THE TASK –
Of the entries below, return only those lines from the line with "[Visit Homepage] (95, 10)" to the line with "terugkeer [button] (122, 1381)", exactly, both included.

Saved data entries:
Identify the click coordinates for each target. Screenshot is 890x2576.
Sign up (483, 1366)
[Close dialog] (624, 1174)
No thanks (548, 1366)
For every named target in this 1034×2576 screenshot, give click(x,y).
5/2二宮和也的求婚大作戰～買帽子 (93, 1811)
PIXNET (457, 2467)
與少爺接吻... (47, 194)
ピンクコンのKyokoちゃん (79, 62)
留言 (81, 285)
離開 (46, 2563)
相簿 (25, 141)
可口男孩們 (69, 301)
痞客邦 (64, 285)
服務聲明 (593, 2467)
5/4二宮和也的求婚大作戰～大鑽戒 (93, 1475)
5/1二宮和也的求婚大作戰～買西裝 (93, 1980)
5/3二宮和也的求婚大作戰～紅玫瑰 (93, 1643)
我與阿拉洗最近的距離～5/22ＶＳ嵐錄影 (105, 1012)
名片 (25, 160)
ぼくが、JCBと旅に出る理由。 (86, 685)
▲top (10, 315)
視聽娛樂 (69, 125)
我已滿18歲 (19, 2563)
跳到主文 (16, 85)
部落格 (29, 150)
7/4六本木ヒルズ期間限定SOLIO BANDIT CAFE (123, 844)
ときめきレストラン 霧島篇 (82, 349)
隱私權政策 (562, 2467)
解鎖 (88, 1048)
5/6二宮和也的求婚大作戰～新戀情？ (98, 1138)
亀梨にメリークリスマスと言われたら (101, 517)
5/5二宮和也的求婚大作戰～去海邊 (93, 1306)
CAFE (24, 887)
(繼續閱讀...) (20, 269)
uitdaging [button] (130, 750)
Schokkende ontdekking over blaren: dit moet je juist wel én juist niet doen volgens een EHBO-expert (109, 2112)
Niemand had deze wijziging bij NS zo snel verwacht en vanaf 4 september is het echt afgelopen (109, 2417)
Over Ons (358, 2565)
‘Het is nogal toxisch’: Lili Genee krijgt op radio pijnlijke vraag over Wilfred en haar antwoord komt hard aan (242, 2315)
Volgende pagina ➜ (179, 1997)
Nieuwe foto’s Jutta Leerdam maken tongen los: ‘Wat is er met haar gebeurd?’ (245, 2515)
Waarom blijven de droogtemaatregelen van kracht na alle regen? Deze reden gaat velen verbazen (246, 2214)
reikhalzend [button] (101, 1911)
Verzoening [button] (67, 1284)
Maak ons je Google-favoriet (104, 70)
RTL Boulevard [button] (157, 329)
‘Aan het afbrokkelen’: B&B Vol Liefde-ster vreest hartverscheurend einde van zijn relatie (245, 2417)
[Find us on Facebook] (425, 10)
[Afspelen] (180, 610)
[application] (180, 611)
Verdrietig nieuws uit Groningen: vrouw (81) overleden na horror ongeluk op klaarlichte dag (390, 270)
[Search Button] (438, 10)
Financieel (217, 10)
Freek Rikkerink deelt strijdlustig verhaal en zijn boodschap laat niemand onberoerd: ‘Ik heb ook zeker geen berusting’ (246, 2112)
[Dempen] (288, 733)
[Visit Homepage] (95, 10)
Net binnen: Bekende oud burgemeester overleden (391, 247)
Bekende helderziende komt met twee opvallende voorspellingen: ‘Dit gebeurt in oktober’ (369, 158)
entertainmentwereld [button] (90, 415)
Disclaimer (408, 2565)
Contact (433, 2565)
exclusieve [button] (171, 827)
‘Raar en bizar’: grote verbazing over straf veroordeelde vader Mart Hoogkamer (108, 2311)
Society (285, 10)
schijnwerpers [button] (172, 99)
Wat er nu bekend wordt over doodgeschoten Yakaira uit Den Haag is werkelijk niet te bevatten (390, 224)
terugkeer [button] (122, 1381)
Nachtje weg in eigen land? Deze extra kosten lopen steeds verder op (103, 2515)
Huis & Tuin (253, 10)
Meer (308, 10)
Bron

RESPONSE TO THIS TASK –
[Visit Homepage] (95, 10)
Net binnen: Bekende oud burgemeester overleden (391, 247)
Bekende helderziende komt met twee opvallende voorspellingen: ‘Dit gebeurt in oktober’ (369, 158)
entertainmentwereld [button] (90, 415)
Disclaimer (408, 2565)
Contact (433, 2565)
exclusieve [button] (171, 827)
‘Raar en bizar’: grote verbazing over straf veroordeelde vader Mart Hoogkamer (108, 2311)
Society (285, 10)
schijnwerpers [button] (172, 99)
Wat er nu bekend wordt over doodgeschoten Yakaira uit Den Haag is werkelijk niet te bevatten (390, 224)
terugkeer [button] (122, 1381)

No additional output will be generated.